Il résulte de l’instruction que ce manquement est susceptible d’avoir lésée la société requérante, dont l’offre a été classée deuxième.
Il résulte de ce qui précède que, eu égard à la nature et à la portée du manquement précité, il y a lieu d’annuler la procédure litigieuse dans son entier, sans qu’il soit besoin de se prononcer sur les autres moyens invoqués par la société Courrier Plus.
Eu égard à l’annulation prononcée, il appartiendra au département des Hauts-de-Seine, s’il entend conclure le marché en cause, d’engager une procédure de passation dans des conditions conformes aux dispositions législatives et règlementaires en vigueur.
Sur les frais liés au litige :
Dans les circonstances de l’espèce, il y a lieu de mettre à la charge du département des Hauts-de-Seine le versement à la société Courrier Plus de la somme de 1 500 euros au titre des dispositions de l’article L. 761-1 du code de justice administrative. En revanche, ces dispositions font obstacle à ce qu’une somme soit mise, au même titre, à la charge de la société Courrier Plus, qui n’a pas, dans la présente instance, la qualité de partie perdante.
O R D O N N E :
Article 1er : La procédure de passation de l’accord-cadre à bons de commande mono-attributaire correspondant au lot n° 2 « Prestations d’affranchissement, de massification et d’acheminement du courrier de l’hôtel du département des Hauts-de-Seine Arena » de la commande relative au traitement du courrier du département des Hauts-de-Seine est annulée.
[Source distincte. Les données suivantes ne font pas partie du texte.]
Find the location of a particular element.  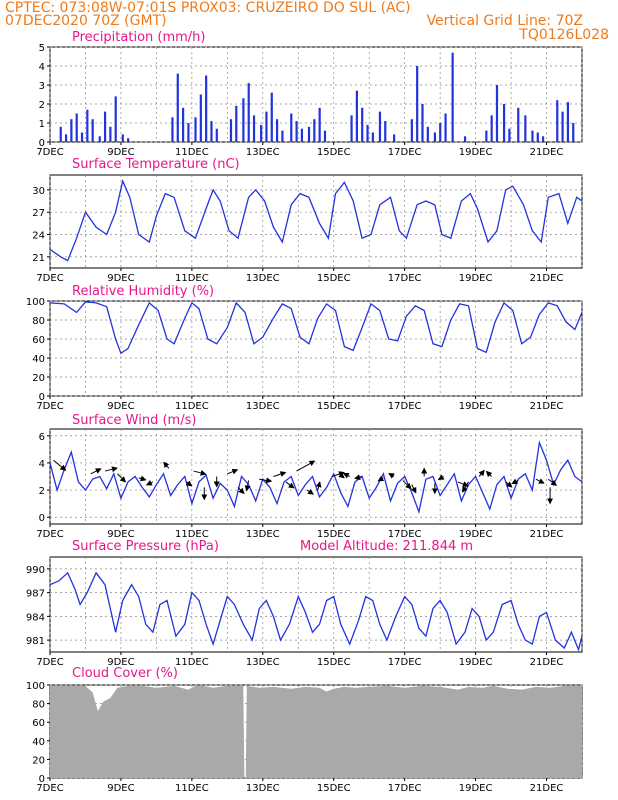

cloud-area is located at coordinates (316, 732).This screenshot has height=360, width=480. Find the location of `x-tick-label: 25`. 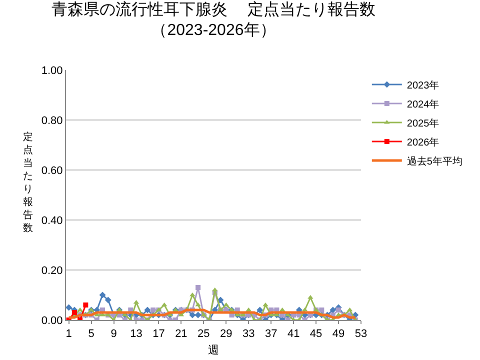

x-tick-label: 25 is located at coordinates (204, 334).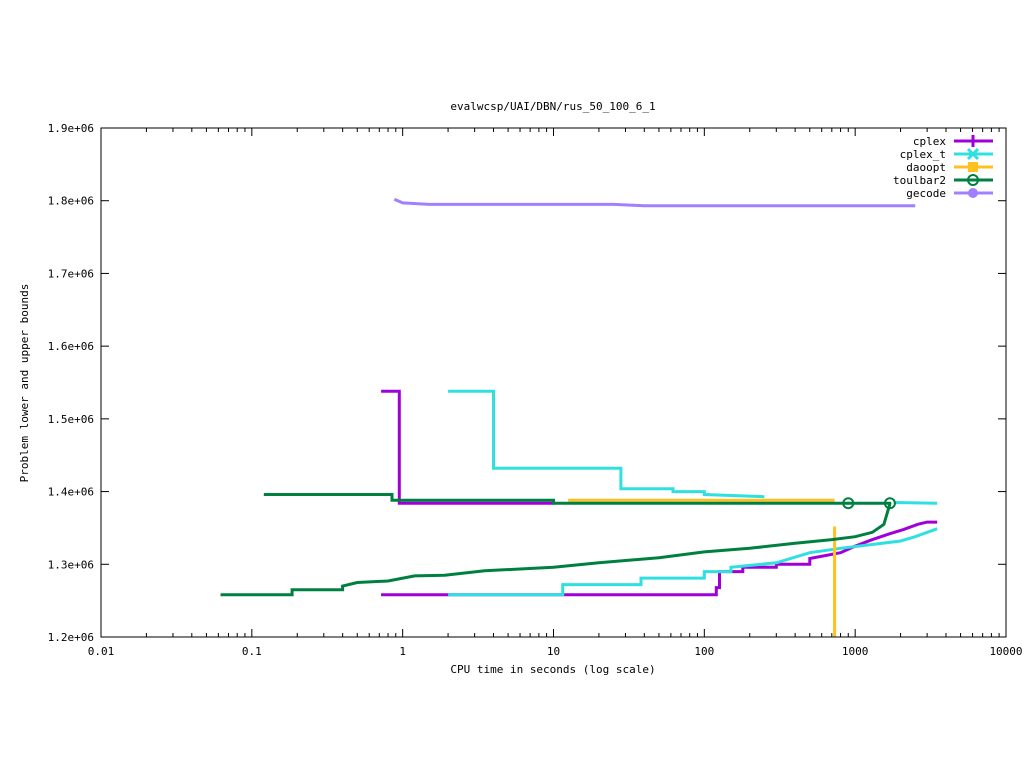 Image resolution: width=1024 pixels, height=768 pixels. Describe the element at coordinates (1006, 652) in the screenshot. I see `x-tick-label: 10000` at that location.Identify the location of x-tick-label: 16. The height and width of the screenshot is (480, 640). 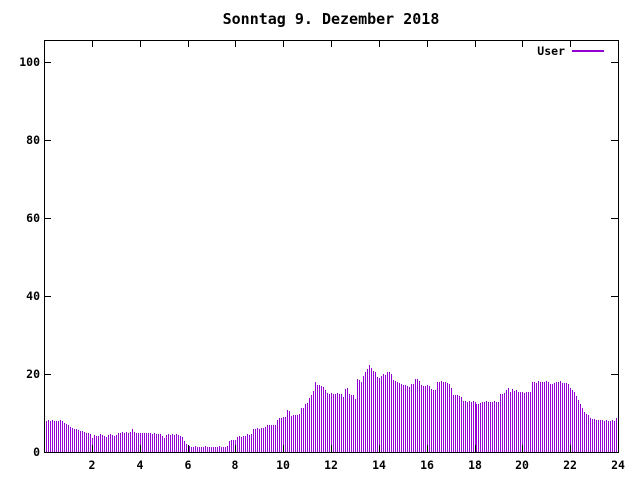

Article 2 : Le département des Hauts-de-Seine versera à la société Courrier Plus la somme de 1500 euros au titre de l’article L. 761-1 du code de justice administrative.
Article 3 : Les conclusions présentées par le département des Hauts-de-Seine au titre de l’article L. 761-1 du code de justice administrative sont rejetées.
Article 4 : La présente ordonnance sera notifiée à la société Courrier Plus, au département des Hauts-de-Seine et à la société TCS Groupe Sterne.
Fait à Cergy, le 29 janvier 2026.
Le juge des référés,
Signé
P. TEMPLIER
La République mande et ordonne au préfet des Hauts-de-Seine en ce qui le concerne ou à tous commissaires de justice à ce requis en ce qui concerne les voies de droit commun contre les parties privées, de pourvoir à l’exécution de la présente décision.